Even as the lawmakers talked, Sen. Rand Paul of Kentucky, an ophthalmologist by profession, announced that he had contracted the coronavirus, the first senator and the third member of Congress to test positive.

Aside from the obvious impact of the public health crisis, perhaps two million or more U.S. citizens have been laid off from work as thousands of schools, national businesses and such community enterprises as gyms, restaurants, bars and stores have shut their doors, either voluntarily or under state and local government orders.

Governors in five states – New York, New Jersey and Connecticut in the East, Illinois in the U.S. heartland and California on the Pacific coast – have ordered millions of people to stay home, in effect quarantined to prevent the spread of the coronavirus. No national shutdown is planned.

All stock market gains since President Donald Trump took office in January 2017 have been erased in a matter of a few weeks, while economists say the U.S., the world's biggest economy with more than $21 trillion in goods and services produced last year, could soon slip into a recession, its first in more than a decade.

The toll from the coronavirus is mounting in the U.S., with more than 27,000 confirmed cases and at least 323 deaths, with both figures markedly increasing in recent days.

On Saturday, Trump said, "We're all negotiating and everybody's working hard," while urging his countrymen, "Stay at home and save lives."
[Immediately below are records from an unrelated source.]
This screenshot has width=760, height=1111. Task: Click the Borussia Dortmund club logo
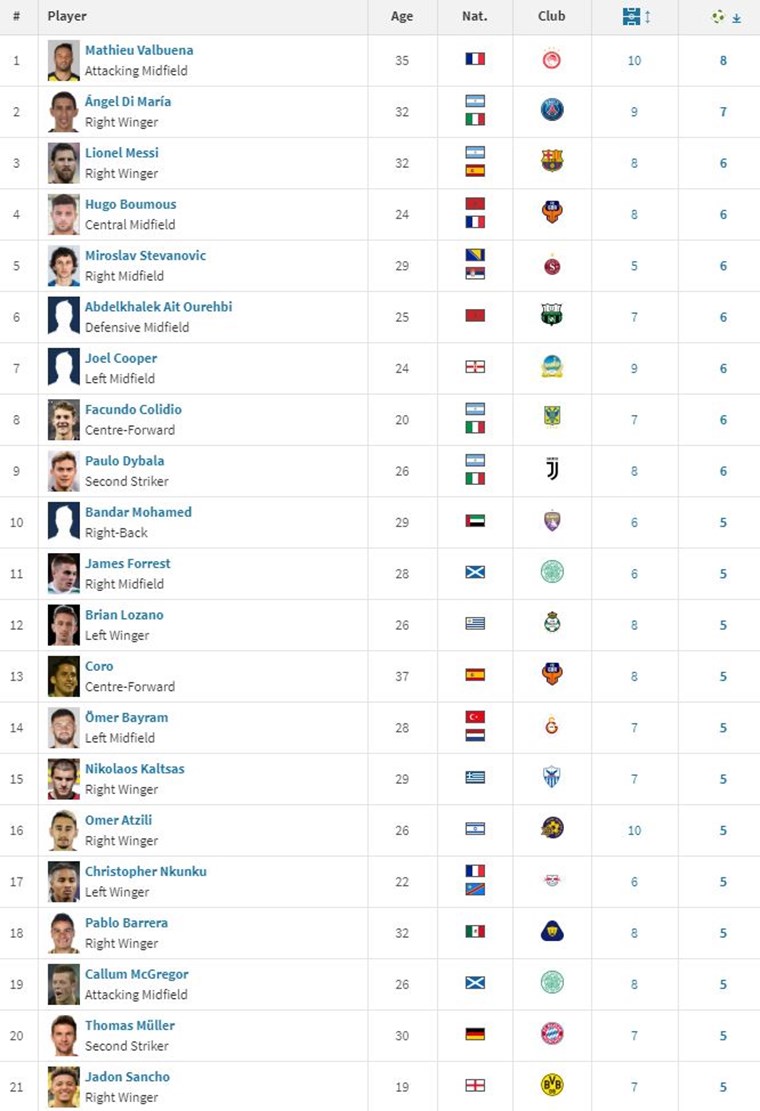click(552, 1086)
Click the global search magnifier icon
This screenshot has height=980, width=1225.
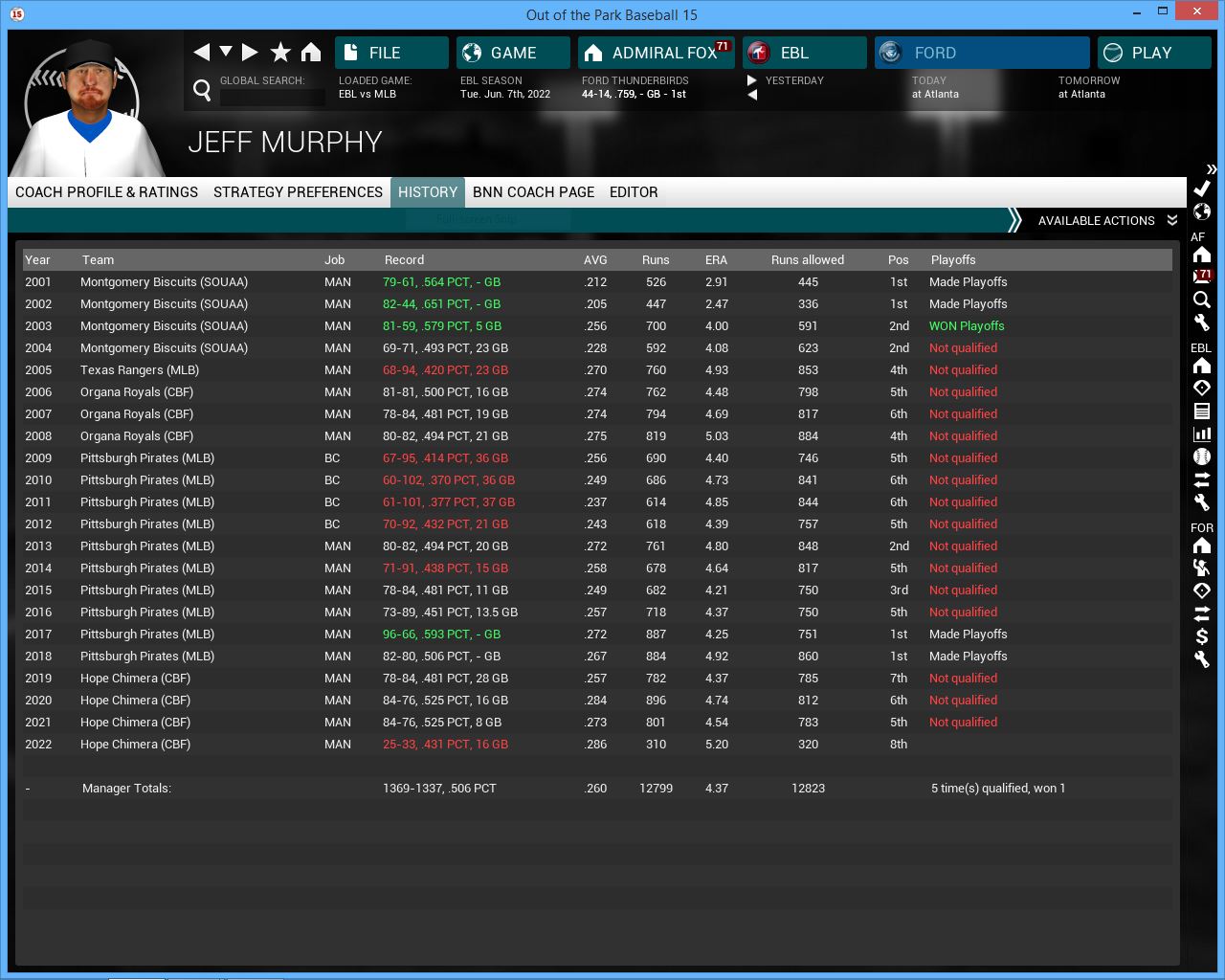coord(202,90)
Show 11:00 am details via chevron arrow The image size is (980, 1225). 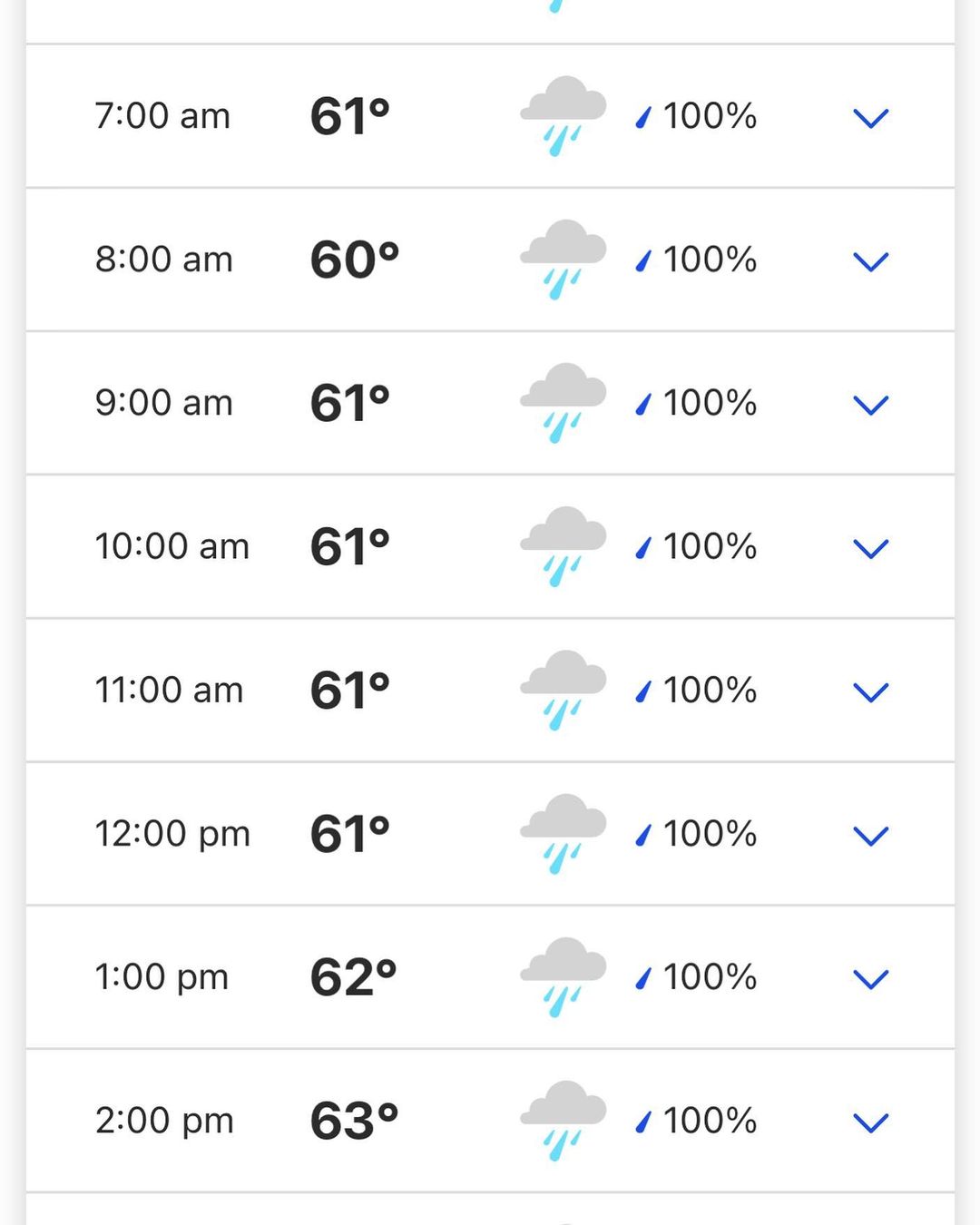[870, 692]
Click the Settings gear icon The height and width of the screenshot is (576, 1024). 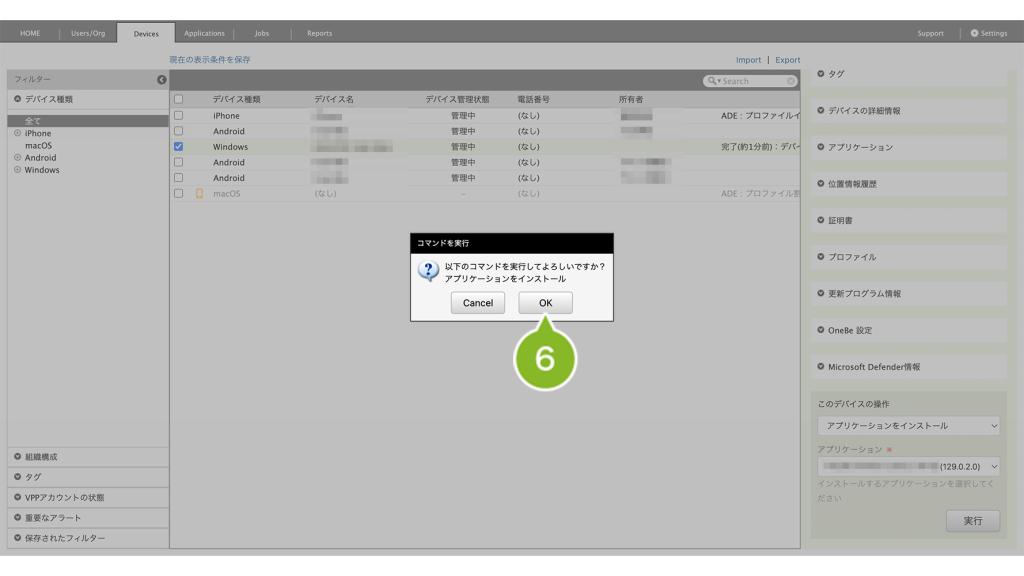click(975, 33)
Before the congressional talks stalled, Mnuchin told the "Fox News Sunday" show, "I do think it will get done. The president is very determined to help Americans."

"We think we can stabilize the economy," Mnuchin said.

Mnuchin said the aid package would give thousands of small businesses, those with 500 or fewer employees, enough cash to keep their businesses afloat for two weeks provided they keep their employees working as soon as they can and not dismiss them.

He said this part of the aid package would affect about 50% of the U.S. economy, about half of its workforce of 160 million people.

Mnuchin said that in addition, most Americans would get direct aid, with a family of four getting about $3,000 in one-time assistance. Congressional leaders say this part of the aid package would extend to individuals earning up to $99,000 annually and married couples up to $198,000, which covers about 91% of U.S. households.

"They can think of this as a bridge to get through this," Mnuchin said. He said the cash to families would be a one-time payout, but that if the coronavirus impact lasts longer "we'll come back for more."

The Treasury chief said a third plank of the package would sanction $4 trillion in lending rights for the country's central bank, the Federal Reserve, to inject new liquidity into the American economy as it sees fit.

"We need the money now," Mnuchin said of the overall package. "The president has every intention this is going to look a lot better in eight to 10 weeks."

"The U.S. economy is strong," he said. "The economy is going to bounce back significantly."